Levi zieht mit seiner Familie, seiner Oma und Kater Schnurre in ein neues Haus, wo ein Gespenst lebt. Während Levi schnell Freundschaft mit dem Gespenst schließt, mögen die anderen Familienmitglieder es nicht, da es Türen ignoriert und Dinge versteckt. Nach dem Entfernen der Gespenst-Sachen zieht es traurig aus, was Levi unglücklich macht. Schließlich erkennt er den Fehler der Familie und sie suchen gemeinsam nach dem Gespenst, das sich als Benni vorstellt und fortan zur Familie gehört.

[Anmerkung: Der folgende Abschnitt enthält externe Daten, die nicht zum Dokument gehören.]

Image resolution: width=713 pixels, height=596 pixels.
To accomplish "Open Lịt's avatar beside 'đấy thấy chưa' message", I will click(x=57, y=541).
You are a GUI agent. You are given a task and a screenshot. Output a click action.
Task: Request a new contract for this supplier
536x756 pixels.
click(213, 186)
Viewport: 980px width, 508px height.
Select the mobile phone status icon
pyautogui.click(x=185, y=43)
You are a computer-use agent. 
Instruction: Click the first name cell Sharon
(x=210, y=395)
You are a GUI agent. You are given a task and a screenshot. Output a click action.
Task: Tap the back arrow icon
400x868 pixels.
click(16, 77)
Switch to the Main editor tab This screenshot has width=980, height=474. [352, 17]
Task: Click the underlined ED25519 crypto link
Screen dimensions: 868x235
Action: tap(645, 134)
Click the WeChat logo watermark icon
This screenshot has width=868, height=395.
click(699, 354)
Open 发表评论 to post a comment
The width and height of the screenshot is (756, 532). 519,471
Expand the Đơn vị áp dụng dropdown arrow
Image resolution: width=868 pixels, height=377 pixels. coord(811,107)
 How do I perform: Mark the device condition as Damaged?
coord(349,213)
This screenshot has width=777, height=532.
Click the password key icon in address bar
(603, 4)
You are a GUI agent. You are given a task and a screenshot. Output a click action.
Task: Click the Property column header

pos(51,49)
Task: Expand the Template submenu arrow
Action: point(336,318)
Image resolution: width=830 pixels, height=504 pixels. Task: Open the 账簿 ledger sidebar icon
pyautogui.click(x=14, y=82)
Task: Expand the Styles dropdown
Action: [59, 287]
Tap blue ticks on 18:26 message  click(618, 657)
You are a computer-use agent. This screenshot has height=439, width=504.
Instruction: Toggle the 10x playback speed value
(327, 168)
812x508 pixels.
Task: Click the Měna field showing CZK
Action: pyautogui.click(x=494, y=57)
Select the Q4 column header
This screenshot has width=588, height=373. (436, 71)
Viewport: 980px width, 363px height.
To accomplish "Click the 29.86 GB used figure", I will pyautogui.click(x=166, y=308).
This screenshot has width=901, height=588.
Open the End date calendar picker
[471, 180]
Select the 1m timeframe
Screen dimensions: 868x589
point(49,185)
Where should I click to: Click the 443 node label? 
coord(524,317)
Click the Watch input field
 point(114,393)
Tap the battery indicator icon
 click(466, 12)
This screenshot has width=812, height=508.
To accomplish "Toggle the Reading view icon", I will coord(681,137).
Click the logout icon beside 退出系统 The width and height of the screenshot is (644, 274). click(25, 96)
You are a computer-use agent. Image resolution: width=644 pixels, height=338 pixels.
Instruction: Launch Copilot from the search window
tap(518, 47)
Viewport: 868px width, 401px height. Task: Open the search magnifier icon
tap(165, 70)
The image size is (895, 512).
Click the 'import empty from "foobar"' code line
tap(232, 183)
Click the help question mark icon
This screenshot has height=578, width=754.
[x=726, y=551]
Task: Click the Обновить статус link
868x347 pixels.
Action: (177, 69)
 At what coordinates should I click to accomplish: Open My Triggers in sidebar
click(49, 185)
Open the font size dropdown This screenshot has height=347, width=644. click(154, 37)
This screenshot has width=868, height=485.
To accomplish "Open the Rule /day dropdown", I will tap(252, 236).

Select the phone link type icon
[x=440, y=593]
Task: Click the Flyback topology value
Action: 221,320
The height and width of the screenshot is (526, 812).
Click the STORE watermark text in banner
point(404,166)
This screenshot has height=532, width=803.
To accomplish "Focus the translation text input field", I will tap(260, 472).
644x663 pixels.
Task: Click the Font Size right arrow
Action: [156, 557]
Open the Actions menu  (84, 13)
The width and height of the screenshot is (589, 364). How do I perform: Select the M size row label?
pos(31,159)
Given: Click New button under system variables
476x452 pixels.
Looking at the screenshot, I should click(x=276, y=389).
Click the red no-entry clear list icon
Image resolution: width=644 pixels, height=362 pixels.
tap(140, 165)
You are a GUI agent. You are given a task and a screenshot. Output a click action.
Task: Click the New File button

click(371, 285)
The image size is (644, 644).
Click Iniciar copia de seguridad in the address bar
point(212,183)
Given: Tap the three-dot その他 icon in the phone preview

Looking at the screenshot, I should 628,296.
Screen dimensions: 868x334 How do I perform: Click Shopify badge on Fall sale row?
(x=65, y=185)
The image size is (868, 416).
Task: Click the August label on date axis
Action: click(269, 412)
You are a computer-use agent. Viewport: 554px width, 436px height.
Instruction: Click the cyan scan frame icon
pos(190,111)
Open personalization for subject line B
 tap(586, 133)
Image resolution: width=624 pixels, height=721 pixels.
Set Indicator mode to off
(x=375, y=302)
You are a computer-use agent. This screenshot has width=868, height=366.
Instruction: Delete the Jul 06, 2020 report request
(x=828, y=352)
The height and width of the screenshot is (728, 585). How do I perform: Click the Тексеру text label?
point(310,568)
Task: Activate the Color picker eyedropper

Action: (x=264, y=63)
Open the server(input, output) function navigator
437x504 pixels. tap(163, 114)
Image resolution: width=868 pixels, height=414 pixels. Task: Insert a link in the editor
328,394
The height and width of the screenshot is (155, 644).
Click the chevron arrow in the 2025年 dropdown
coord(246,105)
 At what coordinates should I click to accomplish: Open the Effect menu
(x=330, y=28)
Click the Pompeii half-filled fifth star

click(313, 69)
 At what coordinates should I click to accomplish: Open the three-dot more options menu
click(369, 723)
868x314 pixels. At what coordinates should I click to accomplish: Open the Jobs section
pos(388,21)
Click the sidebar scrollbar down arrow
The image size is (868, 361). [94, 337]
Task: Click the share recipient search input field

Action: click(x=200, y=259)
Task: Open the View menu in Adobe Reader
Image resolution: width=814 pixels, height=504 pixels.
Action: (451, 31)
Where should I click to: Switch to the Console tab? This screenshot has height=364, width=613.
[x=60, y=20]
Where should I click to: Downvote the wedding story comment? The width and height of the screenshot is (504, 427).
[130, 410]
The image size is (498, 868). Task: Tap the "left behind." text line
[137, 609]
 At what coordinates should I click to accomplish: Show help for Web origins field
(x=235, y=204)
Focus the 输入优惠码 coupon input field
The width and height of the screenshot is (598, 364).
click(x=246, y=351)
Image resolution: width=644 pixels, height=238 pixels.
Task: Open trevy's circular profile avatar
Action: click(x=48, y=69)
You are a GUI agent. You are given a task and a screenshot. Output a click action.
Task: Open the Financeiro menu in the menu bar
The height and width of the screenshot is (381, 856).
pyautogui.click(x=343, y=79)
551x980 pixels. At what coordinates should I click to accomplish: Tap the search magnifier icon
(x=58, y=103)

Die Geschichte von Jess Rose ist einfach und lebendig erzählt, mit wörtlicher Rede und hervorgehobenen Wörtern, die wichtige Aspekte betonen. Die ausdrucksstarken Bilder in hellen Pastellfarben unterstützen die Handlung und zeigen die Emotionen der Charaktere eindrucksvoll. Besonders gelungen ist die Darstellung der einzigartigen Familienmitglieder, die Vielfalt und Besonderheit feiert.
Das Buch thematisiert Freundschaft, Mitgefühl und das Überwinden von Ängsten. Es eignet sich hervorragend für Kinder im Kindergarten- und Grundschulalter und regt an, über Gefühle und den Umgang mit Unbekanntem zu sprechen. Levi dient als Vorbild, indem er den Mut hat, einen Fehler zuzugeben und gemeinsam Lösungen zu finden.
Insgesamt ist „Das Gespenst will bleiben“ eine herzerwärmende Geschichte, die ich sehr empfehle!